Development has residents speaking out

RESIDENTS don’t support a potential development that would see residential units built on a block of land with frontage on Mitre and Keppel streets. 

Adam Hart Constructions has lodged a development application with Bathurst Regional Council to retain two existing dwellings at 131 Mitre Street and 276 Keppel Street and build a further three units. 

A discussion forum regarding the application was held at the latest meeting of Bathurst Regional Council, which attracted only negative feedback from residents. 

Jonathon Clipsham, who moved to the city with his young family in December 2015, said they wouldn’t have purchased their West Bathurst home if this kind of development existed at the time. 

One of his main objections was the loss of privacy for neighbouring residents should the development go ahead.

“The privacy of surrounding land will change significantly, with most neighbours losing complete privacy in our yards and home windows,” Mr Clipsham said. 

“We often entertain and our children daily use this space, which will have scores of windows and verandas looking directly into our yard.”

He also objected to the resulting noise from the new dwellings and said there were 12 issues with the development that did not comply with the city’s development control plan. 

Other speakers at the discussion forum agreed there were compliance issues. 

Joy Allman said the development challenged the DCP in multiple areas, including population density and that multi-dwelling housing isn’t permissible on battle-axe blocks in precinct 2. 

“We do not believe that the development should be approved; it requires substantial changes,” she said. 

Another issue raised at the discussion forum was drainage, with resident Luke Evans concerned that additional dwellings might increase the risk of flooding to properties in Mooney Valley Place. 

“Where the main drain is in the street is actually on the high side.
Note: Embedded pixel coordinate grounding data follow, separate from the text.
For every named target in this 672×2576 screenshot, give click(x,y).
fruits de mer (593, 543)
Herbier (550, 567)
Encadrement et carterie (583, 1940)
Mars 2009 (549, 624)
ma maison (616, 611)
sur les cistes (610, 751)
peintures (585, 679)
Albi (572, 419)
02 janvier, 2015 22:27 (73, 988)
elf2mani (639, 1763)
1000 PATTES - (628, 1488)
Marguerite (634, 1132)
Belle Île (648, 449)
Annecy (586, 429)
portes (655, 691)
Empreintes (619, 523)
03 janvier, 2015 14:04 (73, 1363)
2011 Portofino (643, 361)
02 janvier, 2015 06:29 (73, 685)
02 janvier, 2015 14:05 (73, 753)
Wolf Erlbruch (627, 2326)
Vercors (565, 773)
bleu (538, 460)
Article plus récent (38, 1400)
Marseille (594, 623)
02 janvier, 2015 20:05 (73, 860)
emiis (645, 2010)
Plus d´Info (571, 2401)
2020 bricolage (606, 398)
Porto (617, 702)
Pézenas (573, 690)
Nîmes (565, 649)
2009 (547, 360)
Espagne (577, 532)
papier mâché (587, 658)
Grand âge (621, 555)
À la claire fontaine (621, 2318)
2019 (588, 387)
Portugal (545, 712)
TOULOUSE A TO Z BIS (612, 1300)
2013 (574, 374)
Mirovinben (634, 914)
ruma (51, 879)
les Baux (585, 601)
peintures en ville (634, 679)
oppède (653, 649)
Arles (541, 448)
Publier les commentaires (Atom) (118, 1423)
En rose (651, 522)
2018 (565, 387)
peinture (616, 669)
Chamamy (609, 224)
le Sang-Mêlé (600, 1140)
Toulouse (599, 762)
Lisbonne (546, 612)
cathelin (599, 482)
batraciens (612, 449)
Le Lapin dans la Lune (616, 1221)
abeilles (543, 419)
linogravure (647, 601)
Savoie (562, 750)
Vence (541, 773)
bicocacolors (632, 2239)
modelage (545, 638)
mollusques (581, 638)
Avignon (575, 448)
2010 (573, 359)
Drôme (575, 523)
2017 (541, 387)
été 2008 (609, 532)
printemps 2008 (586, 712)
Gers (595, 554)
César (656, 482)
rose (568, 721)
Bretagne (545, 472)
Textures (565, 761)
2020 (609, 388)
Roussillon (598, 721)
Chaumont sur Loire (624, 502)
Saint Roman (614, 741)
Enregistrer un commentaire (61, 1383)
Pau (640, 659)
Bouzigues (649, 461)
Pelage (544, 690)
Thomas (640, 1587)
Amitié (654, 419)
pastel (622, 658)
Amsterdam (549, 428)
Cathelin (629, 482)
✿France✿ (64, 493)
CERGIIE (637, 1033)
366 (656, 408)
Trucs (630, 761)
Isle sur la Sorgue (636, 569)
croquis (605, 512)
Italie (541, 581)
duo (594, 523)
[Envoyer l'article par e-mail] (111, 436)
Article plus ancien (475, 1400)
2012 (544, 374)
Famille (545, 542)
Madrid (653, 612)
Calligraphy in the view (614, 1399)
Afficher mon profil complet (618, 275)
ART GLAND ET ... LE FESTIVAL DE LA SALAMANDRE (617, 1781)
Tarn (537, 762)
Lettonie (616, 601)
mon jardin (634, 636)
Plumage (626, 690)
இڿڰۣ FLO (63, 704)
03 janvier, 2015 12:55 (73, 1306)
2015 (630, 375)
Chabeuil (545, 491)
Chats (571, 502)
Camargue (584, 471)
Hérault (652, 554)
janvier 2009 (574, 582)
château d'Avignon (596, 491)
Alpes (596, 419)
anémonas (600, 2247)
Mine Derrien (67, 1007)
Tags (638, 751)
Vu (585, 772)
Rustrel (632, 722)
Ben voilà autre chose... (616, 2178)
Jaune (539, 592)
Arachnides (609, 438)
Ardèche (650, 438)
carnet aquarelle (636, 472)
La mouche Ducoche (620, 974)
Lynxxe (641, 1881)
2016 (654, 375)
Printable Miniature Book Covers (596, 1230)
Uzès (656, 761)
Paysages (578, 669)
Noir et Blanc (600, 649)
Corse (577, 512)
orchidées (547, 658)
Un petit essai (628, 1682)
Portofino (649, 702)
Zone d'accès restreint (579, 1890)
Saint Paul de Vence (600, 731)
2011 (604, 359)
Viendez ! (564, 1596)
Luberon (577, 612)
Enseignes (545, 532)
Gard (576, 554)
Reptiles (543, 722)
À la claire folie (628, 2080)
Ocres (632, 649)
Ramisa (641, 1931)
If we get a lot of rain, I know on the bottom side of the street a lot of the houses get flooded,” he said.

“With all this extra water and run-off coming from this development, it could potentially flood some houses at the bottom end of the street, which we don’t want at all.”

He also wasn’t satisfied with the level of privacy his property would have if the development was approved. 

Several other speakers also raised issues of accessibility for pedestrians and vehicles during the construction period. 

The final speaker on the subject was Peter Basha, the town planning consultant for the applicant. 

He chose not to debate the issue of compliance raised during the forum, but said the development application was lodged on the basis that it was compliant. 

Mr Basha said the population density would be reviewed by the applicant and that the applicant was prepared to implement measures to protect the privacy of surrounding residents. 

“Those matters will be looked at, but that can give some comfort to those who were concerned,” he said. 

He concluded by saying that there were some areas where the development was not compliant, but these could still justify the development going ahead. 

A report including the feedback from the forum will be prepared for the next council meeting for determination of the application.